Joel González’s goals remain constant despite weight switch


Spain’s Joel González Bonilla, the defending Olympic taekwondo 58kg champion and a multiple European and World Championships medallist, heads to Rio with an eye on the 68kg title.

On Wednesday 10 August 2012 at the ExCel Exhibition Centre in London, Joel González Bonilla (ESP) saw off the challenge of Lee Dae-hoon (KOR) in the men’s taekwondo 58kg final, becoming the sport’s first-ever Olympic champion to hail from Spain. At the same time, his compatriot Brigitte Yagüe was earning a silver medal in the women’s 49kg competition, in which China’s Wu Jingyu captured the gold. In a matter of hours. Spain’s total medal count in taekwondo had gone from two to four.
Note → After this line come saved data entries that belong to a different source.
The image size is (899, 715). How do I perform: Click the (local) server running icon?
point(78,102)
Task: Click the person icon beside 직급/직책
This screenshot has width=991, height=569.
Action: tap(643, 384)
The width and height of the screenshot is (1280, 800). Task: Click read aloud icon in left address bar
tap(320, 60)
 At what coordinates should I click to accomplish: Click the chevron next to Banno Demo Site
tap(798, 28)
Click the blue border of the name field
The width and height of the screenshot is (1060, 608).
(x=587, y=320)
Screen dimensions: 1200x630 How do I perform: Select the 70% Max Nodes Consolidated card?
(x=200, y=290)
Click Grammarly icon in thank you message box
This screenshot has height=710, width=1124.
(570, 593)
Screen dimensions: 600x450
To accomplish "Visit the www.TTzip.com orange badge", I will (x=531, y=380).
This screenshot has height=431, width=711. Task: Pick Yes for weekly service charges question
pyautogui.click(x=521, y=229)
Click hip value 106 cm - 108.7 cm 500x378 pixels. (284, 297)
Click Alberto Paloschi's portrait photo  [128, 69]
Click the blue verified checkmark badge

Following their respective medal ceremonies, the two champions “sat down for a chat about our Olympic experiences”, according to González. “I reminded Brigitte what I had told her when we arrived in London: ‘We always win medals when we compete together. Imagine if that happened here!’ And we laughed about it.”

His final on 10 August was a much more serious affair. It brought together two reigning world champions in the shape of Lee Dae-hoon, winner in the 63kg category at the 2011 World Taekwondo Championships in Gyeongju (KOR), and González, who had prevailed in the 58kg there. The Spanish athlete grabbed the bull by the horns from the outset, scoring first and registering three points for an impressive head kick to lead 5-2 at the end of the first round.

González’s fine technique continued to cause problems for his opponent in the second round. In the final round, he produced another powerful head kick that floored the Korean, securing a memorable and relatively trouble-free 17-8 victory. In doing so, he added the Olympic crown to a CV that already included several 58kg gold medals, achieved at the World Championships of 2009 and 2011, and at the European Championships of 2010 and 2012.

Moving up to 63kg

González, who was born in the Catalan town of Figueres on 30 September 1989, got his first taste of taekwondo at a young age. “I started about a month after my dad had opened a martial arts centre in our town, because it really interested me,” he explains. “Before that, I was a football fanatic, which didn’t bother my dad, who never tried to push me towards martial arts. It was my own decision.” Pedro González, Joel’s father, would subsequently become his first coach. “And these days, he’s just incredibly happy to see how well I’ve done in taekwondo!” adds González Jr.

After enjoying success at a variety of age categories, the then 17-year-old was invited by the Spanish Taekwondo Federation to attend their national training centre. “That was when the real hard work began – I’d have six to eight hours of training a day,” he says. “Years of intensive preparation followed, as did really competitive tournaments, the European Championships, the Worlds and then the Olympic Games in London.”

Joel González’s goals remain constant despite weight switch Getty Images

In parallel, González continued to study for a degree in criminology, specialising in the battle against various forms of cheating prevalent in the sporting world (betting fraud, match-fixing, etc.). In 2014, he spent some time working in the Spanish Football League’s anti-corruption department. He also fulfils the role of athlete representative on the Spanish National Olympic Committee.

My goal is the Rio Games,” says the Catalan fighter. But it is worth noting that he will not be defending his 58kg title in Brazil. In 2015, he landed a silver medal in the 63kg category at the World Championships in Chelyabinsk (RUS). Later that same year, he again competed in the 68kg at the European Games in Baku (AZE), where he obtained a bronze medal. It was via this heavier category that he subsequently booked his place at the Rio Games, where current world number one Lee Dae-hoon again lies in wait. “I have no intention of going home empty-handed,” González concludes confidently.